Ashok Leyland is expected to post net profit at Rs 250 crore in the quarter ended March 2015 as against a reported profit of Rs 363 crore which includes an exceptional gain of Rs 376 crore on sale of long term investment and immovable property (else adjusted loss at Rs 13 crore) in the year-ago period. The company will announce its March quarter results on May 12.
As per CNBC-TV18 poll, revenue is likely to grow 53 percent to Rs 4727 crore from Rs 3076.7 crore year-on-year.
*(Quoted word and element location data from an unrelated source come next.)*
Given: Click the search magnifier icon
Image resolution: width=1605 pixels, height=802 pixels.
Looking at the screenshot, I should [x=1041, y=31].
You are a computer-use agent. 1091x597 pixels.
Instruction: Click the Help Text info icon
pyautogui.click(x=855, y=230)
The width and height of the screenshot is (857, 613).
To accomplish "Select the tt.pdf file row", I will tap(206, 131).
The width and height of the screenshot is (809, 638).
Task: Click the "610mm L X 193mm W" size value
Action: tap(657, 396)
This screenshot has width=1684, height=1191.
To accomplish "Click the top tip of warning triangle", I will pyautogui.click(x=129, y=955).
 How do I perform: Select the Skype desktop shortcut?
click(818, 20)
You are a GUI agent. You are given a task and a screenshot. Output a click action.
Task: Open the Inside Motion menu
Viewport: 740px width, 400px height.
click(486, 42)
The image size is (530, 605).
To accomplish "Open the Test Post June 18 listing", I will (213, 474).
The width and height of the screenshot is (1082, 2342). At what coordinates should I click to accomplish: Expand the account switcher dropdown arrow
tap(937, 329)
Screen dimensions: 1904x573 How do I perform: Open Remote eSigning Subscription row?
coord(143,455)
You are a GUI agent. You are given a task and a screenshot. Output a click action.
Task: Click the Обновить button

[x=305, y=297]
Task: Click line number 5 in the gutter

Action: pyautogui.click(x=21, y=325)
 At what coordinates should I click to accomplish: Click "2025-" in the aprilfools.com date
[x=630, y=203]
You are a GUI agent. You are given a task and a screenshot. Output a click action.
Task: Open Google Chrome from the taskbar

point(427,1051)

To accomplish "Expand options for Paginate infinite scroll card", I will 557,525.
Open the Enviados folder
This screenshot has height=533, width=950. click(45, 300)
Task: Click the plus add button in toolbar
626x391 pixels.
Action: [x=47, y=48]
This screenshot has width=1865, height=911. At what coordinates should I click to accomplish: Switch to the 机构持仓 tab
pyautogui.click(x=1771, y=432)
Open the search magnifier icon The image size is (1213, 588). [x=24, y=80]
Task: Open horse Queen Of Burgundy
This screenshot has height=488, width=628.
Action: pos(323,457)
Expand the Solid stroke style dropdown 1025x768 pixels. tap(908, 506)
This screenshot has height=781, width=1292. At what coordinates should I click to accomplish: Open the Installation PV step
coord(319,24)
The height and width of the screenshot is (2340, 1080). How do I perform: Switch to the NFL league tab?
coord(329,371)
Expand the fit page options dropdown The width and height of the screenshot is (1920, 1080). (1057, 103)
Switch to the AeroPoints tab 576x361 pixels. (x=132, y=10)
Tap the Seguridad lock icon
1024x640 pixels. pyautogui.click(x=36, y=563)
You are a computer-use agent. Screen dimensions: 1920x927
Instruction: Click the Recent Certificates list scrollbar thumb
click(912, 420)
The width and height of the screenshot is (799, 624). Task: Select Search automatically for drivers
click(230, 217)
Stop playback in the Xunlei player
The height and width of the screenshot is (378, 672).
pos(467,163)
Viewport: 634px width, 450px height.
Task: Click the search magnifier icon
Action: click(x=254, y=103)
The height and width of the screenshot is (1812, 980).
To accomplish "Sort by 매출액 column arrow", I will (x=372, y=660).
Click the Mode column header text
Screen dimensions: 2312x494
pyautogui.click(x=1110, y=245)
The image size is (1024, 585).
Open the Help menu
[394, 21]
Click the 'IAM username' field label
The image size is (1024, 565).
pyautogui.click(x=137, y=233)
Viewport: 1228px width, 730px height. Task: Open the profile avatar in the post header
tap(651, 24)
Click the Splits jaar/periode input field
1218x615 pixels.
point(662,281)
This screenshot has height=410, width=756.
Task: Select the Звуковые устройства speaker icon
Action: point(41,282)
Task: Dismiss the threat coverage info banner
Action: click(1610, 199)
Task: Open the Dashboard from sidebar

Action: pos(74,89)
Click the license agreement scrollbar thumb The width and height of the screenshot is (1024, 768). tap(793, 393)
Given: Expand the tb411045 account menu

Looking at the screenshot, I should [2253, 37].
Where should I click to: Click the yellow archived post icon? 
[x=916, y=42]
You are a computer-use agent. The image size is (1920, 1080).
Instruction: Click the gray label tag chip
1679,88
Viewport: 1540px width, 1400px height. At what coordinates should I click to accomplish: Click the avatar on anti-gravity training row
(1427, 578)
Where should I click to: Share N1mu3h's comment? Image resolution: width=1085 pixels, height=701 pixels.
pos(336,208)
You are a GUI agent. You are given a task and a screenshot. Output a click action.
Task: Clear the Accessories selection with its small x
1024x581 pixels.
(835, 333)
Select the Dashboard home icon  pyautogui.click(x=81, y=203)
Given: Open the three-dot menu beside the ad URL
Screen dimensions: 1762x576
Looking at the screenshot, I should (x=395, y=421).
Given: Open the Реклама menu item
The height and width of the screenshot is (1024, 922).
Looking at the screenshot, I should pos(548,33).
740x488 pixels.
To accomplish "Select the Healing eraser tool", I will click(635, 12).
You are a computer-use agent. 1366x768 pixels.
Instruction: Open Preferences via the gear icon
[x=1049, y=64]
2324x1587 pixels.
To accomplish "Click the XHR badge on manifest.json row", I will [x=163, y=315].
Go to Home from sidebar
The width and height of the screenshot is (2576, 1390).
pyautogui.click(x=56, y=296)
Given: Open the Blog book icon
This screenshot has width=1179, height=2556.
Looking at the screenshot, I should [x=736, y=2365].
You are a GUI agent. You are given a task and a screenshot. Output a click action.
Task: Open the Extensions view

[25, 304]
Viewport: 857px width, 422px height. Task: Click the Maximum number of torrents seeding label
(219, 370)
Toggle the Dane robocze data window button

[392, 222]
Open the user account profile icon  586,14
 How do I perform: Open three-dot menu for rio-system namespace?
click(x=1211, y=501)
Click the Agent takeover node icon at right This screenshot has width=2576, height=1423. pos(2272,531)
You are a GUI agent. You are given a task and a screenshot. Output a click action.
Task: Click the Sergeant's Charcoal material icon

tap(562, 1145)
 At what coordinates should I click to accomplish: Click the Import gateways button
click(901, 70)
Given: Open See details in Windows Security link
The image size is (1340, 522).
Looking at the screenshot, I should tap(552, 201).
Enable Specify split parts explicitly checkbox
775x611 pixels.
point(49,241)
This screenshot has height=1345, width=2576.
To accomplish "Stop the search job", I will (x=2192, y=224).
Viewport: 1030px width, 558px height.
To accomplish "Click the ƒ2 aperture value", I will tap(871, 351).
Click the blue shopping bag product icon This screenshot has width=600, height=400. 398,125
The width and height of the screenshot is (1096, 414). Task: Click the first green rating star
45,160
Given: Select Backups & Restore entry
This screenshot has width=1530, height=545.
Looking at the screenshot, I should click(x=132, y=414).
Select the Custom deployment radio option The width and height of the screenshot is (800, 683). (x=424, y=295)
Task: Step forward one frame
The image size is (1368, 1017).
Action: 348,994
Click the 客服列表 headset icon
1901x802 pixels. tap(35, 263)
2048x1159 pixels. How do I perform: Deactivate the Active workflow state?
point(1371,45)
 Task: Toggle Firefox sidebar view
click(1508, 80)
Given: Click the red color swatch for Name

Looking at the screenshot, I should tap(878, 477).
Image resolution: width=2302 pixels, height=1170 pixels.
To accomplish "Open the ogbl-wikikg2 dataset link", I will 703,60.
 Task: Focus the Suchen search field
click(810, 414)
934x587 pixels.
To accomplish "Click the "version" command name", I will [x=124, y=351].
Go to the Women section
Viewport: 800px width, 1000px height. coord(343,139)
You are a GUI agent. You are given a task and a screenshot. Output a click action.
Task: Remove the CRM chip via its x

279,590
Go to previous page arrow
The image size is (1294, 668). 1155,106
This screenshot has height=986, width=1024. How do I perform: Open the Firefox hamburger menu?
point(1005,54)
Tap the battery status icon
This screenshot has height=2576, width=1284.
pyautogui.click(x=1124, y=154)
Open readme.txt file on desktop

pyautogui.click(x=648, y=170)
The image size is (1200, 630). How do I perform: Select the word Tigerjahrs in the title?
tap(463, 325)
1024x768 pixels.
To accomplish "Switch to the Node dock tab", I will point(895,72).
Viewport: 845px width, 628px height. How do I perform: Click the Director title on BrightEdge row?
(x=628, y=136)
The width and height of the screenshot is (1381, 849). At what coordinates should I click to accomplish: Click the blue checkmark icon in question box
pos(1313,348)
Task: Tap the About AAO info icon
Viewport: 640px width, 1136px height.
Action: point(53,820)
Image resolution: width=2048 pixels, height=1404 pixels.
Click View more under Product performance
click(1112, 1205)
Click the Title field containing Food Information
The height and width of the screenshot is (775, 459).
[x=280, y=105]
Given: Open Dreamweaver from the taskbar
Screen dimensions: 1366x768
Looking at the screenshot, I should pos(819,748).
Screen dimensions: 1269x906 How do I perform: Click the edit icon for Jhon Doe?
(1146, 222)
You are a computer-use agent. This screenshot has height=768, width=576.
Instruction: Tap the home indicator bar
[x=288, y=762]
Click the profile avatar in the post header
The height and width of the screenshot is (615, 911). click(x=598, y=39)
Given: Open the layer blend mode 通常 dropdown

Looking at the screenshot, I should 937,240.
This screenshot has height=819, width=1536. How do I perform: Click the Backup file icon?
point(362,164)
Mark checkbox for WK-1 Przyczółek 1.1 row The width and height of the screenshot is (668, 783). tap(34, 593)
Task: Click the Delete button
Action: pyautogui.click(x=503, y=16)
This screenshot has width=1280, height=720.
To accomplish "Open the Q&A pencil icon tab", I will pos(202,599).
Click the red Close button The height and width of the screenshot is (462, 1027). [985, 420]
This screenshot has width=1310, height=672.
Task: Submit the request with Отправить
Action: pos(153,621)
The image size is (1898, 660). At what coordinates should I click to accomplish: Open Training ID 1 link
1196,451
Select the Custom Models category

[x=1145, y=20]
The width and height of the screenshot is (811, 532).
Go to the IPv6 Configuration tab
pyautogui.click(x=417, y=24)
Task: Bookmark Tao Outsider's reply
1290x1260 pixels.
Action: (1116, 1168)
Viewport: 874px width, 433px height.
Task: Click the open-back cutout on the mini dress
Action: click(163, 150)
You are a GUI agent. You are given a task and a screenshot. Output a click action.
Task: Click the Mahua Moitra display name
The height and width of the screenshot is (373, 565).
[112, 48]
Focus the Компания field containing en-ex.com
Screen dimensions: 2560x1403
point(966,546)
EBITDA is seen increasing 2.7 times at Rs 500 crore versus Rs 184 crore (YoY) while operating profit margin is expected at 10.5 percent against 6 percent on yearly basis.
Analysts are expecting a very strong quarter led by massive rebound in the industry by medium and heavy commercial vehicles (MHCV) volumes rising 40 percent Y-o-Y. During the quarter, total volume growth is likely to be 32 percent Y-o-Y at 34155 versus 26043 units. Q4 MHCV volumes are seen up 39.5 percent at 26262 versus 18824 units (Y-o-Y) while LCV volumes likely to grow 9.3 percent at 7893 versus 7219 units Y-o-Y.
Meanwhile, the management is expecting industry volumes to expand 15-20 percent annually in FY16. The company hopes margins will improve to 12 percent in near term through better capacity utilisation, cost rationalisation and better pricing environment. The management is planning to raise export revenue share to 33 percent by entering new markets like Africa and South East Asia.
Margins are expected to rise 450 basis Y-o-Y due to pure operating leverage and stronger product mix.